Work to complete:
Print verbatim everything in the material from the line containing "development [471, 617]" down to the end of the material, inclusive.

Entries shown:

☆ ☆ ☆ ☆ ☆ ☆ ☆

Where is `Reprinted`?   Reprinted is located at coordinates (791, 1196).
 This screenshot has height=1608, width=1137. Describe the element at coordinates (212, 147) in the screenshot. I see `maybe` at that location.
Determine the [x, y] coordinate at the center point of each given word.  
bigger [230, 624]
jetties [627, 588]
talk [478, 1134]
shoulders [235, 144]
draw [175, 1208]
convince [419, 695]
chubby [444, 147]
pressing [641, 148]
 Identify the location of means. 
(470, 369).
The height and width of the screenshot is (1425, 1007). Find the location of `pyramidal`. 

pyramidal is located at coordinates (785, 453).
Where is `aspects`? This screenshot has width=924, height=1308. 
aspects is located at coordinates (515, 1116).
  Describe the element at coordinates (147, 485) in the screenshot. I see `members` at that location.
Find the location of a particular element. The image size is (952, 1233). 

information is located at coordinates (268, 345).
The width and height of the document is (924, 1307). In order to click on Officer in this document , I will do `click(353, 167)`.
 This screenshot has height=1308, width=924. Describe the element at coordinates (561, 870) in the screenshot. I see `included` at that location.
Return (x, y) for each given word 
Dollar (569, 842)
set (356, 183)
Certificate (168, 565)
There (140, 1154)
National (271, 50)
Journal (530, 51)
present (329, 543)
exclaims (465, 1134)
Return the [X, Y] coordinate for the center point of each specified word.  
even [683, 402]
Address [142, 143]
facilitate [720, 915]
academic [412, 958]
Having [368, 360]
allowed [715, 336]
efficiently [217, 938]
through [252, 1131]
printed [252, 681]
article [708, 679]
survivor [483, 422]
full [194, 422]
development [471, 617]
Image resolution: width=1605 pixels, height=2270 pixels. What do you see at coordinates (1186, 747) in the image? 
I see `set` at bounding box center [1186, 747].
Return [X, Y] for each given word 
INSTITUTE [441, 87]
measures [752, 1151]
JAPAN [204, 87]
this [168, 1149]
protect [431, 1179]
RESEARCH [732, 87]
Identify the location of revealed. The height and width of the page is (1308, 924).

☆ ☆ ☆ ☆ ☆ ☆ ☆

Complete answer:
development [471, 617]
Image resolution: width=1605 pixels, height=2270 pixels. What do you see at coordinates (1186, 747) in the image? 
I see `set` at bounding box center [1186, 747].
Return [X, Y] for each given word 
INSTITUTE [441, 87]
measures [752, 1151]
JAPAN [204, 87]
this [168, 1149]
protect [431, 1179]
RESEARCH [732, 87]
Identify the location of revealed. The height and width of the page is (1308, 924).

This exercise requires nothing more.